Material for the task
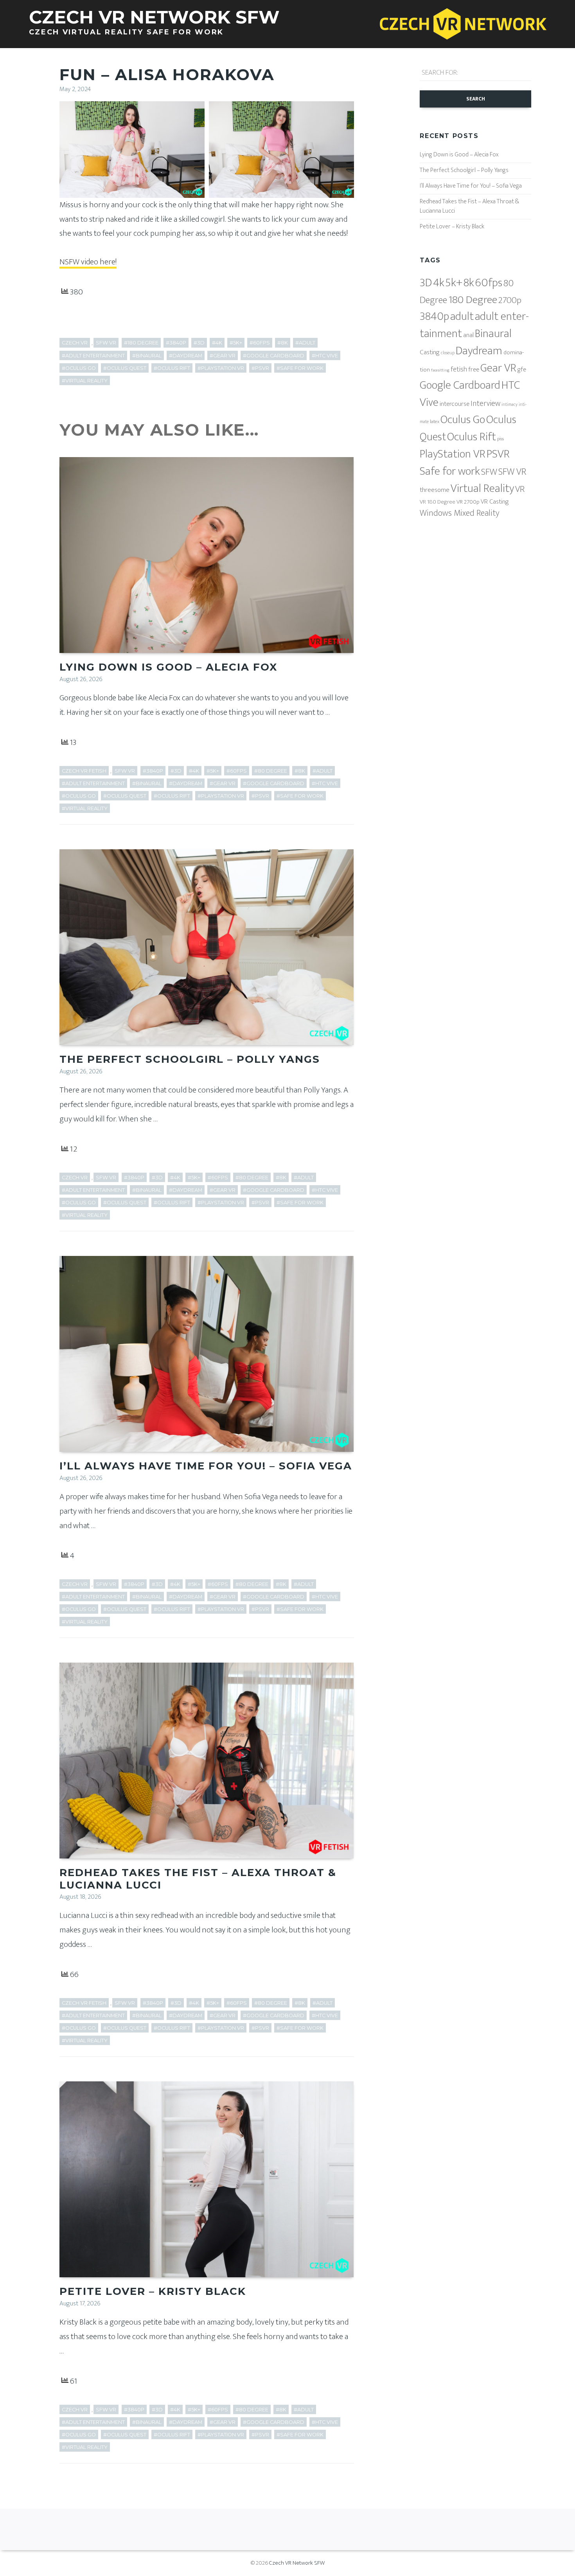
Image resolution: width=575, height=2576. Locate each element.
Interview (485, 403)
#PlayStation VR (221, 368)
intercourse (454, 403)
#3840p (176, 343)
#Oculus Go (79, 368)
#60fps (260, 343)
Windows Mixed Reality (459, 513)
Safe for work (450, 471)
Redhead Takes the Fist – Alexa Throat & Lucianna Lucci (197, 1878)
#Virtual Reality (85, 381)
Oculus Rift (471, 437)
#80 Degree (270, 771)
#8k (282, 343)
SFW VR (106, 343)
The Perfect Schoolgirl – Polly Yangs (189, 1059)
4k (438, 282)
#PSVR (260, 368)
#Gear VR (222, 356)
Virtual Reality (482, 488)
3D (426, 282)
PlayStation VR (452, 454)
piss (500, 439)
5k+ (454, 282)
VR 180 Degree (437, 502)
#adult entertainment (93, 356)
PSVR (498, 454)
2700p (509, 300)
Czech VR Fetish (84, 771)
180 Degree (472, 300)
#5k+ (236, 343)
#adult (305, 343)
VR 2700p (468, 502)
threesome (434, 489)
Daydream (479, 351)
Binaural (493, 333)
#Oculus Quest (124, 368)
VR (520, 489)
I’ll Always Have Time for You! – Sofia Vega (205, 1466)
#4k (217, 343)
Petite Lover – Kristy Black (152, 2291)
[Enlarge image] (194, 111)
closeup (448, 353)
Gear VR (498, 368)
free (473, 369)
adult (462, 316)
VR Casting (495, 501)
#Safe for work (300, 368)
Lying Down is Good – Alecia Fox (168, 667)
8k (469, 283)
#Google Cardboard (273, 356)
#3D (199, 343)
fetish (459, 369)
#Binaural (147, 356)
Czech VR (75, 343)
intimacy (509, 404)
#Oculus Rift (172, 368)
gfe (522, 369)
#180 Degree (141, 343)
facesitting (440, 370)
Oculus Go (462, 419)
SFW (489, 471)
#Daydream (185, 356)
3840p (434, 316)
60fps (488, 282)
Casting (430, 352)
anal (468, 335)
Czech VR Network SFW (297, 2563)
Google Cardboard (460, 385)
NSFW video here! (88, 262)
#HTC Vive (325, 356)
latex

Exercise aim
All lines above that contain the word "Oculus" are to be copied.

Response to this exercise
#Oculus Go (79, 368)
Oculus Rift (471, 437)
#Oculus Quest (124, 368)
#Oculus Rift (172, 368)
Oculus Go (462, 419)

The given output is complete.